Le défi Michée dans le 20ème
Hier, j’ai été invitée par les protestants de notre quartier à participer à leur office du dimanche consacré à la lutte contre la pauvreté dans le monde et plus particulièrement à cette initiative de leurs instances appelée le Défi Michée qui consiste à exiger des gouvernants qu’ils respectent les engagements pris au niveau de l’ONU pour lutter efficacement contre ce fléau.

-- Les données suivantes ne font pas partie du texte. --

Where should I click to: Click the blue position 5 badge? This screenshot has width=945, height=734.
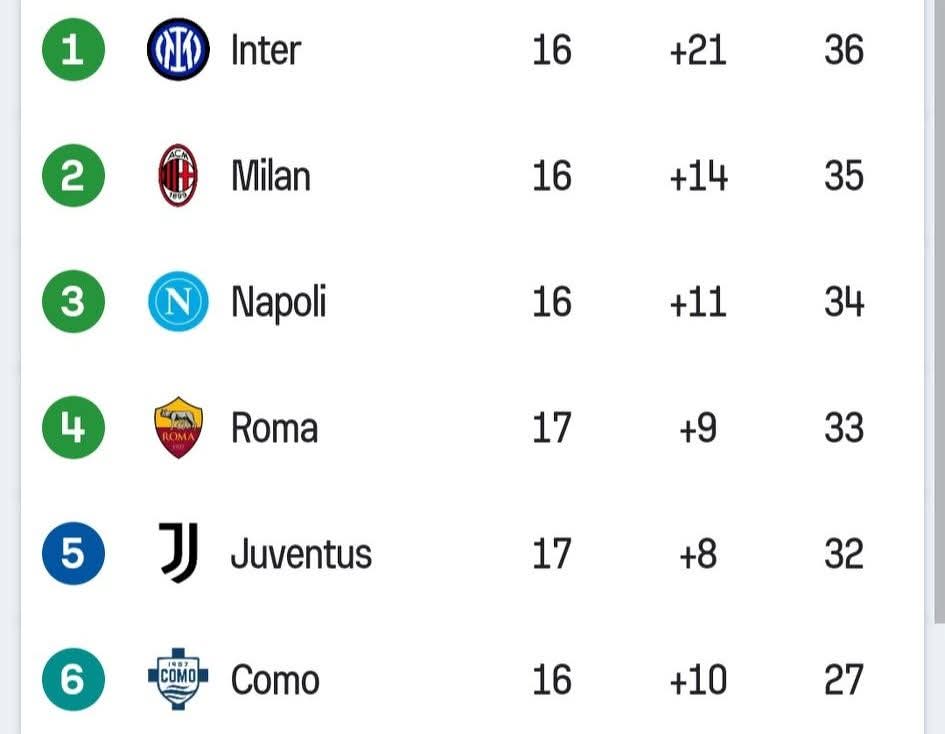tap(73, 553)
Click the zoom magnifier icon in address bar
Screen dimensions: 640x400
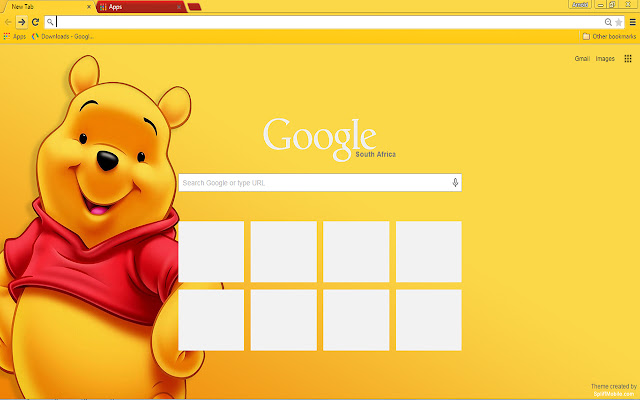click(608, 21)
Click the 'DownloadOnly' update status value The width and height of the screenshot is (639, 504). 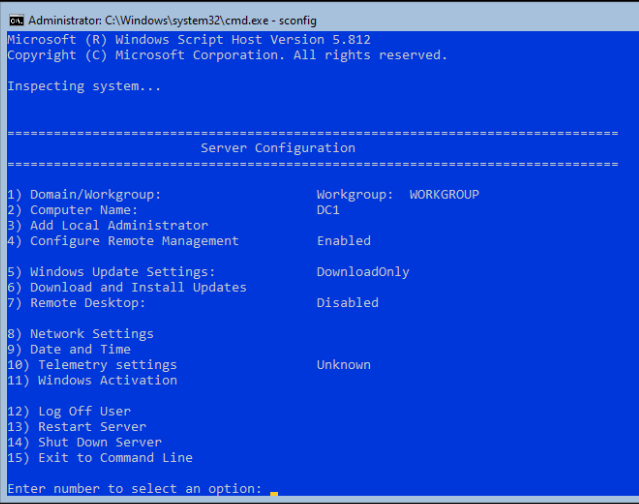(363, 272)
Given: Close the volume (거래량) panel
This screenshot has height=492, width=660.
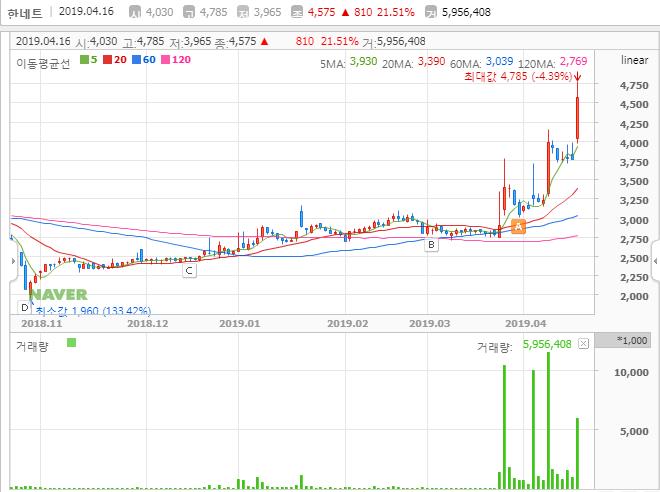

En effet, il faut toujours se rappeler que 850 millions de personnes sur terre souffrent de la faim, que 11 millions d’enfants meurent chaque année avant l’âge de cinq ans, et que l’extrême pauvreté induit des conditions de vie attentatoires à la dignité humaine.
Depuis 2000 les pays se sont engagées dans le cadre des Objectifs du Millénaire à réduire de moitié l’extrême pauvreté et la faim d’ici à 2015 ; à assurer l’éducation primaire pour tous ;à promouvoir l’égalité des sexes et l’autonomisation des femmes, à réduire la mortalité infantile à assure la santé maternelle, à combattre le sida, le paludisme et autres grandes maladies, à préserver l’environnement, à mettre en place un partenariat mondial pour le développement avec allègement de la dette.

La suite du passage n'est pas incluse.